Property Insurance Coverage for Wholesalers
Whether you maintain a warehouse or store your goods elsewhere, protecting your property is essential to keeping your business profitable. Property Insurance offers coverage for the assets related to your business. In the event of a storm, fire, theft, or other source of damage to your goods, your Property Insurance kicks in to provide you with the funds necessary to repair or replace your stock.
In the event of seriously damaging events, adequate Property Insurance can make a major difference in a wholesaler’s ability to stay profitable, maintain cash flow, and continue serving partners and customers. Depending on where in the country you live and what kind of premises you use for your business, your Property Insurance needs will vary. Your insureon wholesaler agent can help you determine what coverage levels will sufficiently protect your business.
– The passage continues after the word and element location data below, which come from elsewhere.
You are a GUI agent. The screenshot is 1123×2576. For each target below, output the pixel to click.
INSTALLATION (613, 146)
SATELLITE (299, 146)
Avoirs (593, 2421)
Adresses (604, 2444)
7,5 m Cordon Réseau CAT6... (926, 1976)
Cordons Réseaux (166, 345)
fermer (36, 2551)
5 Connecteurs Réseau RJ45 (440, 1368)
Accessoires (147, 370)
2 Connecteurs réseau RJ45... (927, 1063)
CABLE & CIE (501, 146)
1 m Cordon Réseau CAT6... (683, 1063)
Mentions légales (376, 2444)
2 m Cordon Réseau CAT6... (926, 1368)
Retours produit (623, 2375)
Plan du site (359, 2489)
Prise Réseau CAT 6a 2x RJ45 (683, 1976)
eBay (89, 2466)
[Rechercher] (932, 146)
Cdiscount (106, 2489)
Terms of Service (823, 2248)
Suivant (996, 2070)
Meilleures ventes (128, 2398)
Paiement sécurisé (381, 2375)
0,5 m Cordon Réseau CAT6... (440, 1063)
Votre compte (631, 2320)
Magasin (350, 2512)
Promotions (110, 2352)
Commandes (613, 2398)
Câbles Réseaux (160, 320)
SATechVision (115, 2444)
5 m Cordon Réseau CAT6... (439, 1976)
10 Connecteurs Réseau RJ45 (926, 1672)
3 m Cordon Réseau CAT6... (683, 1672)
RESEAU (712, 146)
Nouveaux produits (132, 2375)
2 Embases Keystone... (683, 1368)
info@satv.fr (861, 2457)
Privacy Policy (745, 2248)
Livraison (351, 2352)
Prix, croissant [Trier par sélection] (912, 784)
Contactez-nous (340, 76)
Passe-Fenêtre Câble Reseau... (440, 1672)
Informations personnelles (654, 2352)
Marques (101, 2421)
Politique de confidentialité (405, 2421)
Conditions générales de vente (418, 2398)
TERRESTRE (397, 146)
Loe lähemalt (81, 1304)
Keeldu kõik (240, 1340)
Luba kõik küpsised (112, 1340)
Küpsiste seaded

Umbrella Insurance / Excess Liability Insurance for Wholesalers
Umbrella Insurance allows wholesalers to extend their coverage limits on one or more existing insurance policies. Umbrella coverage (also known as Excess Liability Insurance) provides a sort of reserve of insurance coverage that takes effect if and when you face damages that exceed the limits of another of your policies.
For instance, if you are found liable for $750,000 in injury or property damages and your General Liability coverage only offers $500,000 in protection, your Umbrella Insurance would cover the remaining $250,000. Without Umbrella Insurance in place, you would be responsible for paying the remaining $250,000 from your own personal funds.
Umbrella Insurance can be used to extend the coverage limits on several policies simultaneously and is typically less expensive than extending coverage on each policy individually. Ask your wholesale agent at insureon whether Umbrella Insurance might be a wise way to protect your business.
Workers’ Compensation Insurance for Wholesalers
In most states in the U.S., Workers’ Compensation Insurance is mandatory to some extent, though the specific laws differ from one state to the next and from one type of business to the next. Even sole proprietors are required to carry Workers’ Compensation Insurance in some states.
Workers’ Compensation coverage works by providing coverage in the event that one of your employees becomes injured or sick during the course of doing his or her job. If your employee should sue you for coverage of illness- or injury-related expenses, your Workers’ Compensation Insurance takes effect.
It pays not only for the legal costs of defending yourself in court but also for any fees, fines, judgments, or settlements you are found liable for paying, up to the limits of your policy. Many Workers’ Compensation policies also provide benefits for lost wages, meaning they will pay the wages for employees who are unable to work because of their injury or illness.
Depending on your individual circumstances, you may be able to save money on your premiums by excluding yourself from your Workers’ Compensation coverage; however, this is not always a wise business decision. Your insureon wholesaler agent can help you determine what kind of Workers’ Comp coverage you need.
Keep detailed records.
In the event of property damage, you will be able to receive compensation from your insurance provider more quickly if you have extensive documentation of your inventory, its condition, and the damage done to it. Photographing inventory and any damage to it can be invaluable during the claims process.
Establish backup business channels.
If something happens to one of your suppliers, you could be without goods for as long as the interruption or problem lasts, which could be disastrous for your business. Establishing a friendly relationship with backup suppliers and other partners gives you an option for keeping your business running even when unexpected events throw a wrench in normal operations.